Now let's start answering the questions:

a) The conditional PMF pM|N(m|n) represents the probability that there are m arrivals in the interval (0, t+s], given that there are n arrivals in the interval (0, t].

To compute this, we can use the following formula:

pM|N(m|n) = P(M = m | N = n) = P(N+m = n+m | N = n)
= P(N + m - n = m) = P(N2 = m)

Here, N2 represents a Poisson random variable with mean λs. So, a = λ^m * exp(-λs) / m!

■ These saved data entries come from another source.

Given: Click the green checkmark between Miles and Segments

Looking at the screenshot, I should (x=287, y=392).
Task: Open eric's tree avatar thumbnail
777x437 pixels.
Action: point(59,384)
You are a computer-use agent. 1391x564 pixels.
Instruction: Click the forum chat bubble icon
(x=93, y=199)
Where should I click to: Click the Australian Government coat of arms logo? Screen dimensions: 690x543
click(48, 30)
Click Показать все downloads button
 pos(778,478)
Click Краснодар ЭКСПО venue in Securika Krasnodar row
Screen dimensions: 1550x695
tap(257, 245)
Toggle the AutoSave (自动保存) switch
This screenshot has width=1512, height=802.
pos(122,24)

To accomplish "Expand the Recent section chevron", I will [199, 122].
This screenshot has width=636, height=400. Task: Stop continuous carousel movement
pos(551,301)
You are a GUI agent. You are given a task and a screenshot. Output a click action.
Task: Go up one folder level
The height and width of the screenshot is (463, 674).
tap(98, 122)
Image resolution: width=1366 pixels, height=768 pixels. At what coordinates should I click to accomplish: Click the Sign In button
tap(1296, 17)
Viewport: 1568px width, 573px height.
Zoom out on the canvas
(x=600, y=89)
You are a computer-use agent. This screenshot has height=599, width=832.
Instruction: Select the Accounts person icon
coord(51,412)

b) Similarly, we can compute the conditional PMF pN|M(n|m), which represents the probability that there are n arrivals in the interval (0, t], given that there are m arrivals in the interval (0, t+s].

Using the same logic as before, we have:

pN|M(n|m) = P(N = n | M = m) = P(M+n = m+n | M = m)
= P(M + n - m = n) = P(M2 = n)

Here, M2 represents a Poisson random variable with mean λt. Thus, b = λ^n * exp(-λt) / n!

c) The joint PMF pN,M(n, m) represents the probability of having n arrivals in the interval (0, t] and m arrivals in the interval (0, t+s].

To compute this, we need to multiply the individual probabilities:

pN,M(n, m) = P(N = n, M = m) = P(N = n) * P(M = m)

Since N and M are independent, their respective probabilities are given by the Poisson distribution:

pN(n) = λ^n * exp(-λt) / n!
pM(m) = λ^m * exp(-λs) / m!

Thus, c = λ^(n+m) * exp(-λ(t+s)) / (n! * m!)

d) The expected value E[NM] represents the average number of arrivals in both intervals (0, t] and (0, t+s].

To compute this, we can use the fact that the expected value of the product of independent random variables is the product of their individual expected values:

E[NM] = E[N] * E[M]

Since N and M follow Poisson distributions, their expected values are:

E[N] = λt
E[M] = λ(t+s)

Therefore, E[NM] = (λt) * (λ(t+s)) = λ^2 * t * (t+s)

Hope this helps! Let me know if you have any further questions.